The objectives of this study were to propose an HDX model for improved maternal health service delivery and program management at hospital, state, and national levels. The study focused on two research questions, namely what are the essential design and development requirements, and how will the model enable HDX to support the use and reuse of data for improved maternal health service delivery and program management at hospital, state, and national levels?
A tertiary care state government hospital (TSGH) in India was selected as the case study site. State government hospitals are the foundational component of the expected HDX exchange envisioned at the national level in the country. National- and state-level health leadership offered their support for the study, which proved critical for data collection given the focus on a public health setting and in light of the COVID-19 pandemic.
Study design and ethics
A qualitative study design was used to document health data needs, systems, processes, roles, and responsibilities to enable HDX for improved maternal health service delivery (antenatal care, childbirth, and postnatal care) and program management at the hospital, state, and national levels. The study was designed to examine and document data systems and processes inside and outside the hospitals, with a primary focus on the TSGH. The study did not explore an individual event or cultural phenomenon or develop a theory11,12 as the case study design was applied.13–15 Moreover, the study did not compare the TSGH selected with another TSGH inside or outside the state in which the case study was conducted. Last, the study did not investigate HDX implementation or how HDX can support educational and research requirements of the TSGH. A single case study was adequate to collect the data required to answer the research questions and was feasible within the available time and funding constraints. The Institutional Review Board (IRB) of the University of North Carolina at Chapel Hill provided the study with a notification of exemption from further review (IRB number:19-3200).
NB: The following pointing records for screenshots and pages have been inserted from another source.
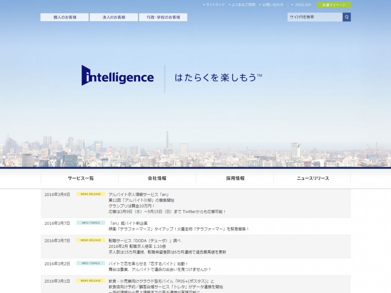Click inside the site search field
The image size is (391, 293).
(314, 17)
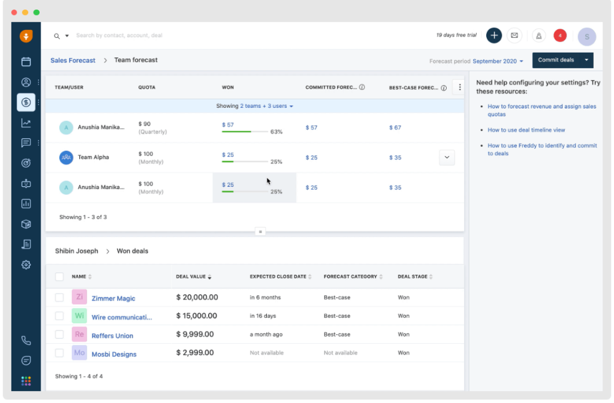Expand the Team Alpha row chevron
The image size is (614, 403).
pyautogui.click(x=447, y=157)
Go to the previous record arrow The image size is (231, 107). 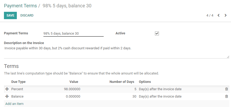coord(218,15)
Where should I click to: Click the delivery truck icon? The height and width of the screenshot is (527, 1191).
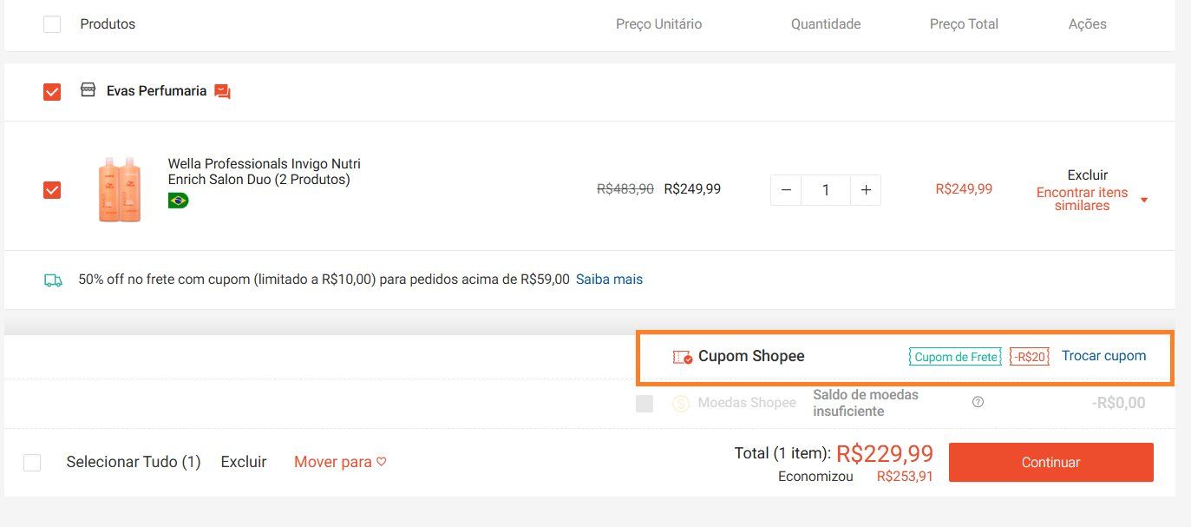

A total of 20 key informants were purposively selected for interviews based on their expertise, experience, and willingness to share insights and opinions relevant to the study objective. The selection process included creating a list of national-, state-, and hospital-level stakeholders following a review of organizational hierarchy documents and consultation with EHR and health systems experts at national, state, and hospital levels. These experts were not included in the study sample. When conducting an interview-based study that has specific research questions, the experience of most qualitative researchers has been that little new information is generated after interviewing more than 20 people.16 Because purposive sampling focuses on identifying “information-rich” key informants, a total of 20 participants were purposively selected for the key informant interviews (KIIs).17
Data collection instrument
A KII guide in English and Hindi was developed and tested with three informants other than the key informants to ensure questions were aligned with the research objectives and appropriate to the study setting in addition to aligning the terms and concepts used in the guide with how it was used in practice. The KII guide was administered to gather information on the essential design and development requirements for an HDX. KIIs are appropriate for collecting detailed information from key informants with diverse backgrounds and opinions, and they allow for in-depth and probing questions.14 The interviews created a favorable environment for open conversations about sensitive topics in a one-on-one setting.
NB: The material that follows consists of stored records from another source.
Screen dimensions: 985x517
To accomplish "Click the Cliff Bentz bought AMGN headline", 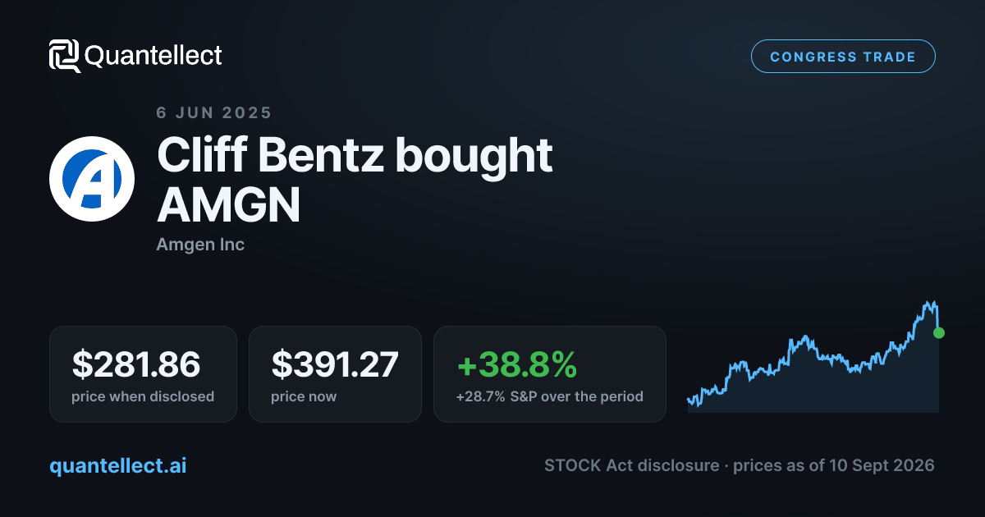I will click(355, 181).
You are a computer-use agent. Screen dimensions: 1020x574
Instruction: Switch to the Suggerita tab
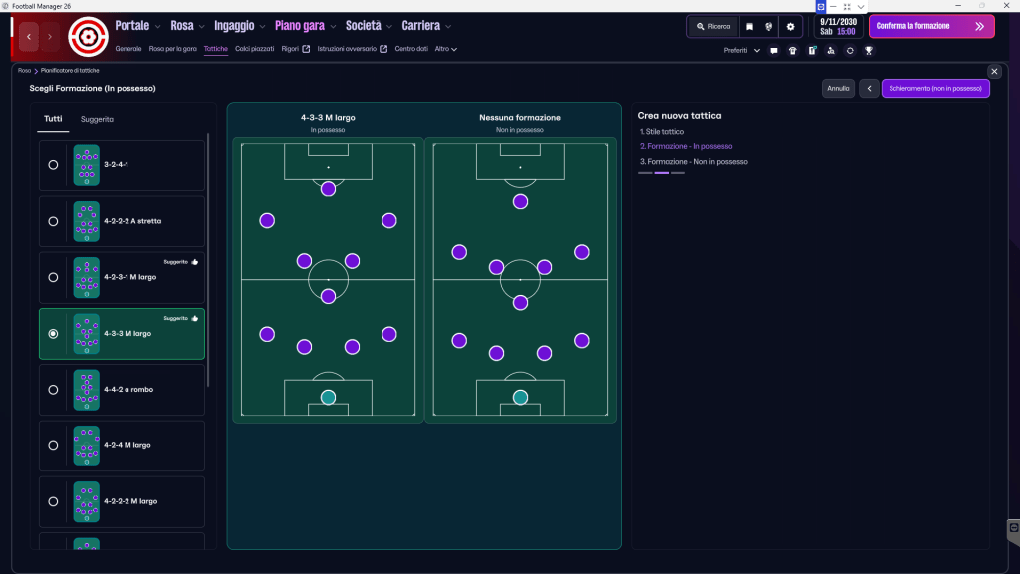point(97,119)
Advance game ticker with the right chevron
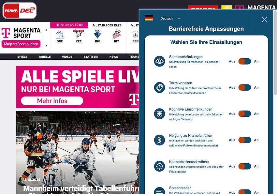This screenshot has height=194, width=277. coord(46,46)
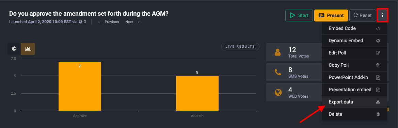Reset the poll results

coord(363,16)
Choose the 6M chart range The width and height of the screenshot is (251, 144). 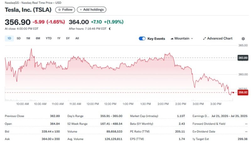(38, 38)
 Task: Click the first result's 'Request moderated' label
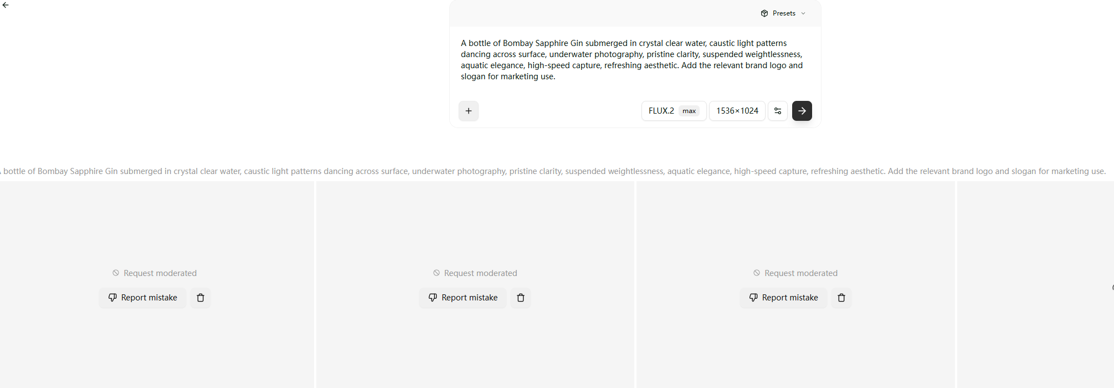click(160, 273)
Data collection and analysis
The KIIs were conducted virtually between April and July 2020 using the Microsoft Skype application to call interviewees on the telephone. The interactive data analysis model of Miles and Huberman (1994) was adapted to guide the qualitative data analysis.18 The model describes analysis as three concurrent flows of activity: data condensation, data display, and conclusion drawing/verification. The three concurrent activities indicate that qualitative data analysis is a continuous, iterative process. The qualitative data analysis used a combination of deductive and inductive analysis; general inductive analysis predominated. The deductive analysis was guided by key themes identified from the research questions. Two researchers independently reviewed and coded the 20 KII transcripts and identified appropriate themes and discrepancies were addressed through weekly consultations. They were not limited by predefined themes. The first researcher was the investigator and the second had experience and expertise in conducting qualitative research in the Indian state of Uttarakhand. The final data analysis was conducted using NVIVO 12.0 software.
The study findings are presented under the following subsections: HDX model development process; HDX barriers and enablers; HDX model; HDX to support the use and reuse of data; HDX for efficient data collection and reporting; integration with registries for clinical care; and integration with research registries.
HDX model development process
Model development followed a systematic and iterative design process. The steps involved the review of available literature, an initial exploration with key informants, and in-depth qualitative data collection to develop and draft the HDX model. The draft model was presented for review and feedback to two key stakeholders during a one-to-one video conference meeting. One meeting was conducted with a former government national maternal and child health program expert. The second stakeholder was a senior hospital administrator who also had clinical responsibilities.
HDX barriers and enablers
The case study findings showed that the systems, processes, and stakeholder roles and responsibilities associated with data collection, storage, reporting, and use were unclear and fragmented. Multiple government programs, such as the National Health Mission, a national health program, Janani Suraksha Yojana (JSY)—a safe-motherhood program—and Ayushman Bharat-Pradhan Mantri Jan Arogya Yojana (PMJAY), a national health insurance program, were collecting data from the TSGH in parallel. Moreover, the findings revealed duplication of effort in the collection, storage, and sharing of individual and aggregate data in the hospital and with outside government agencies and departments. Patient health records were captured in disparate systems during registration, admission, billing, and transfer (RADT); in inpatient care coordination and procedures; and in external interactions with providers and other healthcare stakeholders. The current EHR system and processes added to the burden of the clinical and administrative workforce. Patient health records were used by clinical providers to plan and deliver healthcare services, and patient data were used by administrators, insurance providers, and financial incentive programs to track the delivery of services (including financial incentives) and to measure health program coverage across different population groups. The aggregated patient and administrative data were used for operational, administrative, policy, and program management decisions. The results highlight the importance of standardizing clinical workflows, defining minimum EHR data requirements, and establishing data collection, reporting and exchange standards. As one key informant (K 1) mentioned:
“I use data to determine the clinical, research, and teaching workload and deploy the staff accordingly.”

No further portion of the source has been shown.